#### [How to complete this task]
Copy the article about Malachi Russell word for word, from start to finish.

#### [Document segment]
*** Block opens ***

ALBANY, Ga. — At 12 years old, Malachi Russell had a list of 17 people–one person for each month he was expected to live. They were his “ones.” During his battle with cancer, Malachi had heard about the, Who’s Your Onemovement (a challenge to pick one person in your circle of influence to pray for and share the gospel with), and he took it as a personal challenge.
“To be honest, we really didn’t know (about the list) until after the fact,” Roger Russell, Malachi’s father, said. “It wasn’t one of those things he carried around like a badge. But he heard the challenge and, gosh, for him, he just took it seriously because he saw the finish line in front of him. He knew 17 months. He knew what was going on in his body. He knew everything that was happening. He just literally went through the list of people he knew that needed Jesus and wrote them down.”
The most powerful part of that story, though, is that some of those 17 accepted Jesus after the rare form of cancer took Malachi’s life on September 10, 2019. During a celebration of his life at Malachi’s school, more than 100 people gave their lives to Christ.
Malachi’s “fire” for the gospel started with what seemed to be a common pain in his leg. He loved sports, particularly soccer. He played for his middle school team, and it was during the season when he first started coming home and complaining about leg pains.
“I’m thinking growing pains,” Roger said. “He could have pulled something. So, we just told him to take some ibuprofen and go to bed.”

*** Block closes ***

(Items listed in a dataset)
*** Block opens ***

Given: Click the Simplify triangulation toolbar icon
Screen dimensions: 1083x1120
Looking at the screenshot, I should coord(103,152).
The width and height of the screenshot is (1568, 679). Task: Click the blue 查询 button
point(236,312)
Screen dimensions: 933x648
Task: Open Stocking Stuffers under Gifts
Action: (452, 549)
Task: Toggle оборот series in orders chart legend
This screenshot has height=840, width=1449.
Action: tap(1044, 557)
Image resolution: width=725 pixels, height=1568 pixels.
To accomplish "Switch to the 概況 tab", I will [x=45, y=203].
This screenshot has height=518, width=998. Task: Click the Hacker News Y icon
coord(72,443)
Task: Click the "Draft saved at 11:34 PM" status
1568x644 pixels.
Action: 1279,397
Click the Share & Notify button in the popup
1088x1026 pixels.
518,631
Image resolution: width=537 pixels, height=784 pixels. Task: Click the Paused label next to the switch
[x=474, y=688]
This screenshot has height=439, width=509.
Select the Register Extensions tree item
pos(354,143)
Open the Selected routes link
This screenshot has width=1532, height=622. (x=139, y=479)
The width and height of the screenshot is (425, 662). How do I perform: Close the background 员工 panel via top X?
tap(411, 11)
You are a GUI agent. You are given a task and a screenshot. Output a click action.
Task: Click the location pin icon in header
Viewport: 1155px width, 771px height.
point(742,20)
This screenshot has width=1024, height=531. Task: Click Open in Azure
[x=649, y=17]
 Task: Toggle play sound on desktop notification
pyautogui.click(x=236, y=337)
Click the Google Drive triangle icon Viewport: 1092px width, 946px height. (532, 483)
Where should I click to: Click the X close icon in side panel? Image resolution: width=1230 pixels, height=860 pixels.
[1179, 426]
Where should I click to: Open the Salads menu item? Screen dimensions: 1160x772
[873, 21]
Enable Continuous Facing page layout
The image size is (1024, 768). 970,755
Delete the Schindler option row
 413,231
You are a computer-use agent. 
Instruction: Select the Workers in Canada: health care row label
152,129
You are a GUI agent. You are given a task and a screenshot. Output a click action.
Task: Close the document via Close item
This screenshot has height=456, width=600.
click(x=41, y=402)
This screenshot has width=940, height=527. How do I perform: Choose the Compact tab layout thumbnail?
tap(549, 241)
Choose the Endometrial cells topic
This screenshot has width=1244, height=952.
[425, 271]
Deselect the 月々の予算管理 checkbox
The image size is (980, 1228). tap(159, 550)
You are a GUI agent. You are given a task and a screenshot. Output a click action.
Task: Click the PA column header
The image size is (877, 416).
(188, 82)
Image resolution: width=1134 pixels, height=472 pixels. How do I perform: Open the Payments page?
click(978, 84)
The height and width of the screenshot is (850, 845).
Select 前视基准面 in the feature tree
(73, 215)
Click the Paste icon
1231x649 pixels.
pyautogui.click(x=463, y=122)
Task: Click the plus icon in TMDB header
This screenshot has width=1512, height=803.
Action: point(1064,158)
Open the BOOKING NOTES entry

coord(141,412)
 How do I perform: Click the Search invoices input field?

*** Block closes ***

#### [Answer section]
ALBANY, Ga. — At 12 years old, Malachi Russell had a list of 17 people–one person for each month he was expected to live. They were his “ones.” During his battle with cancer, Malachi had heard about the, Who’s Your Onemovement (a challenge to pick one person in your circle of influence to pray for and share the gospel with), and he took it as a personal challenge.
“To be honest, we really didn’t know (about the list) until after the fact,” Roger Russell, Malachi’s father, said. “It wasn’t one of those things he carried around like a badge. But he heard the challenge and, gosh, for him, he just took it seriously because he saw the finish line in front of him. He knew 17 months. He knew what was going on in his body. He knew everything that was happening. He just literally went through the list of people he knew that needed Jesus and wrote them down.”
The most powerful part of that story, though, is that some of those 17 accepted Jesus after the rare form of cancer took Malachi’s life on September 10, 2019. During a celebration of his life at Malachi’s school, more than 100 people gave their lives to Christ.
Malachi’s “fire” for the gospel started with what seemed to be a common pain in his leg. He loved sports, particularly soccer. He played for his middle school team, and it was during the season when he first started coming home and complaining about leg pains.
“I’m thinking growing pains,” Roger said. “He could have pulled something. So, we just told him to take some ibuprofen and go to bed.”